Copy every entry below exactly as it appears.

* RECORDS PROVIDED *
--------------------

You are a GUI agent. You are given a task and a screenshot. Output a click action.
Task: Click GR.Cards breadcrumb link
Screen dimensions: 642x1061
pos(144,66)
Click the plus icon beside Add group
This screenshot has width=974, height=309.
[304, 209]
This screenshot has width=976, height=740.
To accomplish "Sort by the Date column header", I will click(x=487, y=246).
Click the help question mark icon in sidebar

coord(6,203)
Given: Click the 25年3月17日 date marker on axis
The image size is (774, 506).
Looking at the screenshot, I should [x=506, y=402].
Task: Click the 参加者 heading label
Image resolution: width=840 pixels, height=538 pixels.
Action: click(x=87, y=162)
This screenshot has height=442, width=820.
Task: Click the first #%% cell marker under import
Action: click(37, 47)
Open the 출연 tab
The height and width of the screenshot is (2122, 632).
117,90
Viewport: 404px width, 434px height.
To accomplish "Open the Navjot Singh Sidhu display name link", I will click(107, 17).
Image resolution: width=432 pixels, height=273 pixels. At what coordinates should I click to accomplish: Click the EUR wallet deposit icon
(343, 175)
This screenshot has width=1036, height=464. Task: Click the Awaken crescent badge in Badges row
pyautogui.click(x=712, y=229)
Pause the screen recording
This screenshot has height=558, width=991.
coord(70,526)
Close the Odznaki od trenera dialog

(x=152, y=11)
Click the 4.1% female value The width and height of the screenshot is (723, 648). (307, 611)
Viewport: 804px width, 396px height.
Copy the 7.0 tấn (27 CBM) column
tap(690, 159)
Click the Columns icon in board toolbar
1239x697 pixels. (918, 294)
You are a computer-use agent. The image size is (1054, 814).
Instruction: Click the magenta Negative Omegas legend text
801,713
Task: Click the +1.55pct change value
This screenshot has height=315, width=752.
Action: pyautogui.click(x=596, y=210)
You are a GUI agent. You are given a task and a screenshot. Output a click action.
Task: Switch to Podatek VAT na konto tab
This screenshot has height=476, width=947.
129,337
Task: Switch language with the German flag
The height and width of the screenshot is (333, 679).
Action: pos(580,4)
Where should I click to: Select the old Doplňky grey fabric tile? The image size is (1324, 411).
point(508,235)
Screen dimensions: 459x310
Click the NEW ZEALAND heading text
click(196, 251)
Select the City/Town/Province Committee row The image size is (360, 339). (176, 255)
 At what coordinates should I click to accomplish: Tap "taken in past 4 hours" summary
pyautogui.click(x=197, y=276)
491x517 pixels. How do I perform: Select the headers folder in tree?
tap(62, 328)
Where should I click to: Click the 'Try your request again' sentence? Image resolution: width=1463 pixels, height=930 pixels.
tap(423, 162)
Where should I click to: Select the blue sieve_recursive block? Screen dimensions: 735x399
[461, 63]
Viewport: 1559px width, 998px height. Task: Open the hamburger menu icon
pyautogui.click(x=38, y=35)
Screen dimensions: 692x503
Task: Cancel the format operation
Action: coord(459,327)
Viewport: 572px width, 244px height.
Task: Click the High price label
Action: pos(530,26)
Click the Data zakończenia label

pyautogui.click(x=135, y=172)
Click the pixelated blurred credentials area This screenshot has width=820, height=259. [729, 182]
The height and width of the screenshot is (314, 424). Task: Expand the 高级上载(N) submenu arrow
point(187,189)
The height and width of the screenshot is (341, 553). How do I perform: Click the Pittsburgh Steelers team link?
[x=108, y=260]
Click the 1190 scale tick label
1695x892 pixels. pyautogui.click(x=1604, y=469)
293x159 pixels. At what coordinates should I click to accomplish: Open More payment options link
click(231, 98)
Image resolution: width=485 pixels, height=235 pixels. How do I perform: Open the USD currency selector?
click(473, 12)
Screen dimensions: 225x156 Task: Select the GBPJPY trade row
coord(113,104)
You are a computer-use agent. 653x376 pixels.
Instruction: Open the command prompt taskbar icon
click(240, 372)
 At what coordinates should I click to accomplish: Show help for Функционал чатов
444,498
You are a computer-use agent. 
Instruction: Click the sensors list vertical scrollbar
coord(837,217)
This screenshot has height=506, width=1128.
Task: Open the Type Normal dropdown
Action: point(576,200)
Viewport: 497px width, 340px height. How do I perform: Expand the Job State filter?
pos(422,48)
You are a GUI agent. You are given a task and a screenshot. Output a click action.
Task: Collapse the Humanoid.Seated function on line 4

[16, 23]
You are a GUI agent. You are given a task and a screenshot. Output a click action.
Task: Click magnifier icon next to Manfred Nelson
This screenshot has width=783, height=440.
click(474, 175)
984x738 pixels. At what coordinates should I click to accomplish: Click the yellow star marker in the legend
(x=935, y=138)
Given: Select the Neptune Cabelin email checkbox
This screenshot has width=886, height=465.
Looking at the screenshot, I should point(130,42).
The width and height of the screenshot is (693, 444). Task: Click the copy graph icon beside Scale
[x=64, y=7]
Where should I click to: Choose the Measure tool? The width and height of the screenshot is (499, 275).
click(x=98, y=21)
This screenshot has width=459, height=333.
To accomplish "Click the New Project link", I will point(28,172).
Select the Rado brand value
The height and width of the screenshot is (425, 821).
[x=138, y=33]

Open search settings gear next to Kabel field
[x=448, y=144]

--------------------

* PROBLEM SOLUTION *
You are a GUI agent. You are given a task and a screenshot. Output a click action.
Task: Click GR.Cards breadcrumb link
Screen dimensions: 642x1061
pos(144,66)
Click the plus icon beside Add group
This screenshot has width=974, height=309.
[304, 209]
This screenshot has width=976, height=740.
To accomplish "Sort by the Date column header", I will click(x=487, y=246).
Click the help question mark icon in sidebar

coord(6,203)
Given: Click the 25年3月17日 date marker on axis
The image size is (774, 506).
Looking at the screenshot, I should [x=506, y=402].
Task: Click the 参加者 heading label
Image resolution: width=840 pixels, height=538 pixels.
Action: click(x=87, y=162)
This screenshot has height=442, width=820.
Task: Click the first #%% cell marker under import
Action: click(37, 47)
Open the 출연 tab
The height and width of the screenshot is (2122, 632).
117,90
Viewport: 404px width, 434px height.
To accomplish "Open the Navjot Singh Sidhu display name link", I will click(107, 17).
Image resolution: width=432 pixels, height=273 pixels. At what coordinates should I click to accomplish: Click the EUR wallet deposit icon
(343, 175)
This screenshot has width=1036, height=464. Task: Click the Awaken crescent badge in Badges row
pyautogui.click(x=712, y=229)
Pause the screen recording
This screenshot has height=558, width=991.
coord(70,526)
Close the Odznaki od trenera dialog

(x=152, y=11)
Click the 4.1% female value The width and height of the screenshot is (723, 648). (307, 611)
Viewport: 804px width, 396px height.
Copy the 7.0 tấn (27 CBM) column
tap(690, 159)
Click the Columns icon in board toolbar
1239x697 pixels. (918, 294)
You are a computer-use agent. The image size is (1054, 814).
Instruction: Click the magenta Negative Omegas legend text
801,713
Task: Click the +1.55pct change value
This screenshot has height=315, width=752.
Action: pyautogui.click(x=596, y=210)
You are a GUI agent. You are given a task and a screenshot. Output a click action.
Task: Switch to Podatek VAT na konto tab
This screenshot has height=476, width=947.
129,337
Task: Switch language with the German flag
The height and width of the screenshot is (333, 679).
Action: pos(580,4)
Where should I click to: Select the old Doplňky grey fabric tile? The image size is (1324, 411).
point(508,235)
Screen dimensions: 459x310
Click the NEW ZEALAND heading text
click(196, 251)
Select the City/Town/Province Committee row The image size is (360, 339). (176, 255)
 At what coordinates should I click to accomplish: Tap "taken in past 4 hours" summary
pyautogui.click(x=197, y=276)
491x517 pixels. How do I perform: Select the headers folder in tree?
tap(62, 328)
Where should I click to: Click the 'Try your request again' sentence? Image resolution: width=1463 pixels, height=930 pixels.
tap(423, 162)
Where should I click to: Select the blue sieve_recursive block? Screen dimensions: 735x399
[461, 63]
Viewport: 1559px width, 998px height. Task: Open the hamburger menu icon
pyautogui.click(x=38, y=35)
Screen dimensions: 692x503
Task: Cancel the format operation
Action: coord(459,327)
Viewport: 572px width, 244px height.
Task: Click the High price label
Action: pos(530,26)
Click the Data zakończenia label

pyautogui.click(x=135, y=172)
Click the pixelated blurred credentials area This screenshot has width=820, height=259. [729, 182]
The height and width of the screenshot is (314, 424). Task: Expand the 高级上载(N) submenu arrow
point(187,189)
The height and width of the screenshot is (341, 553). How do I perform: Click the Pittsburgh Steelers team link?
[x=108, y=260]
Click the 1190 scale tick label
1695x892 pixels. pyautogui.click(x=1604, y=469)
293x159 pixels. At what coordinates should I click to accomplish: Open More payment options link
click(231, 98)
Image resolution: width=485 pixels, height=235 pixels. How do I perform: Open the USD currency selector?
click(473, 12)
Screen dimensions: 225x156 Task: Select the GBPJPY trade row
coord(113,104)
You are a computer-use agent. 653x376 pixels.
Instruction: Open the command prompt taskbar icon
click(240, 372)
 At what coordinates should I click to accomplish: Show help for Функционал чатов
444,498
You are a computer-use agent. 
Instruction: Click the sensors list vertical scrollbar
coord(837,217)
This screenshot has height=506, width=1128.
Task: Open the Type Normal dropdown
Action: point(576,200)
Viewport: 497px width, 340px height. How do I perform: Expand the Job State filter?
pos(422,48)
You are a GUI agent. You are given a task and a screenshot. Output a click action.
Task: Collapse the Humanoid.Seated function on line 4

[16, 23]
You are a GUI agent. You are given a task and a screenshot. Output a click action.
Task: Click magnifier icon next to Manfred Nelson
This screenshot has width=783, height=440.
click(474, 175)
984x738 pixels. At what coordinates should I click to accomplish: Click the yellow star marker in the legend
(x=935, y=138)
Given: Select the Neptune Cabelin email checkbox
This screenshot has width=886, height=465.
Looking at the screenshot, I should point(130,42).
The width and height of the screenshot is (693, 444). Task: Click the copy graph icon beside Scale
[x=64, y=7]
Where should I click to: Choose the Measure tool? The width and height of the screenshot is (499, 275).
click(x=98, y=21)
This screenshot has width=459, height=333.
To accomplish "Click the New Project link", I will point(28,172).
Select the Rado brand value
The height and width of the screenshot is (425, 821).
[x=138, y=33]

Open search settings gear next to Kabel field
[x=448, y=144]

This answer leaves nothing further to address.